What are the symptoms?
Zika virus typically remains in the blood of an infected person for a few days to a week. About 1 in 5 people infected with Zika will get sick, and the illness is usually mild. Because of this, many people might not realize they have been infected. Symptoms typically begin 2 to 7 days after being bitten by an infected mosquito and include fever, rash, joint pain, and conjunctivitis (red eyes).
Why is this virus causing such worry among public health officials?
Although infection with the virus is generally mild, it could lead to serious consequences for those infected while they’re pregnant. Early indications suggest that infection with the virus could be linked to pregnancy losses and microcephaly in newborns, which is a serious and often fatal birth defect in which the brain does not develop properly. Investigations are ongoing and it is still unclear whether these outcomes are definitively linked to the virus. Public health officials want women to take the necessary precautions until we know more about how Zika virus infection will affect their pregnancies and newborns.
What if a pregnant woman has already planned a trip to one of the outbreak areas?
Pregnant women in any trimester should consider postponing travel to the areas where outbreaks are occurring. Pregnant women who do travel to one of these areas should talk to their doctors first and strictly follow steps to avoid mosquito bites during the trip. Women trying to become pregnant should consult with their doctors before traveling to these areas and should also strictly follow steps to prevent mosquito bites on the trip.
Have we had any cases in the United States?
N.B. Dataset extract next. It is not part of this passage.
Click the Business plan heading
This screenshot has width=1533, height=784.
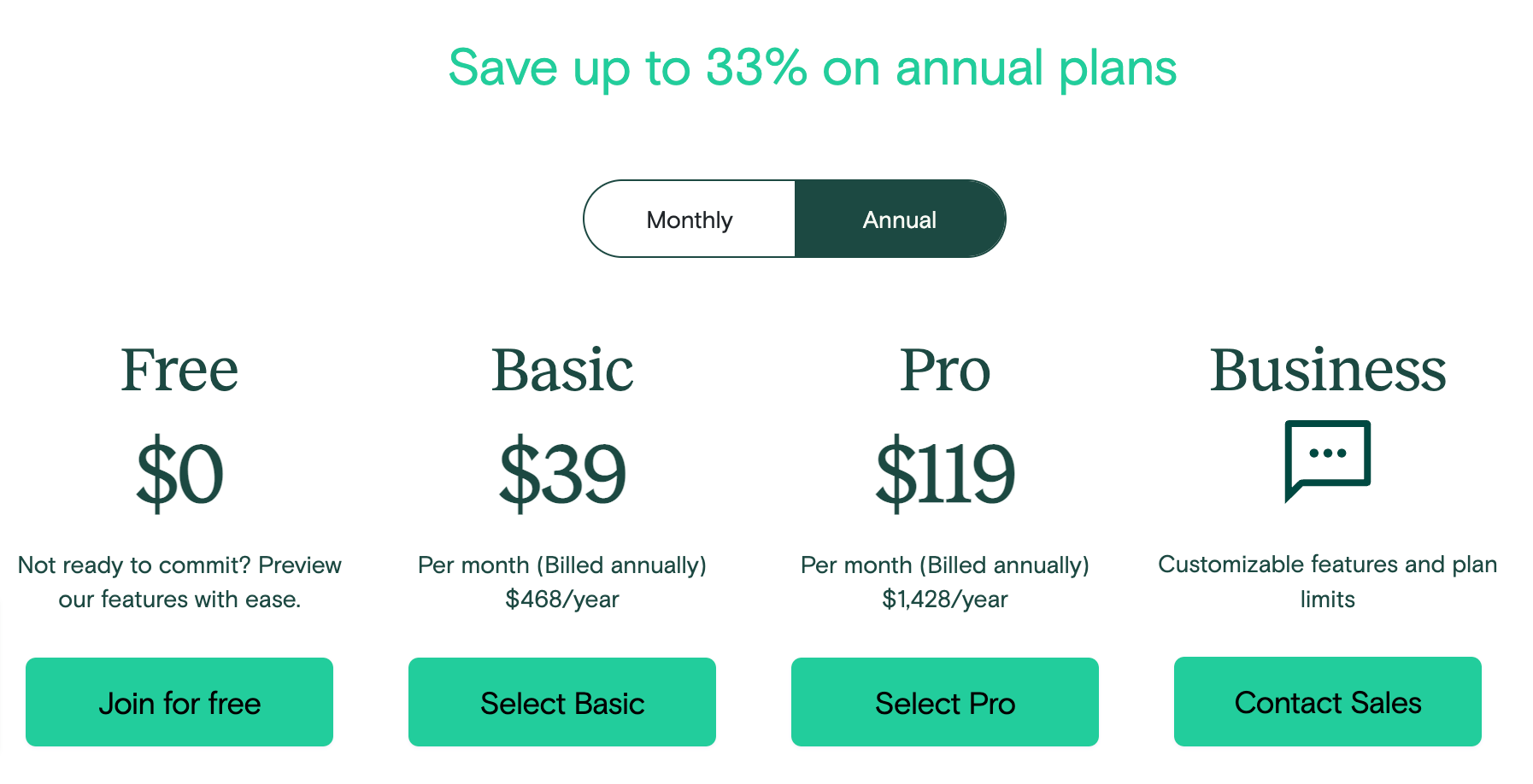coord(1327,370)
There have been reports of Zika virus disease in people who have traveled to or are visiting the United States from countries currently experiencing the outbreak, but local transmission has not been reported here. That’s why it’s important for anyone planning a trip, and particularly pregnant women, to be aware of areas where the virus is circulating.
What is the treatment?
There is no vaccine or specific medication for treatment. Generally, treatment consists of trying to keep the infected person as comfortable as possible with lots of rest, plenty of fluids and pain medication if necessary. The best way to avoid infection is to prevent mosquito bites, either by avoiding the areas in the outbreak or by using insect repellent.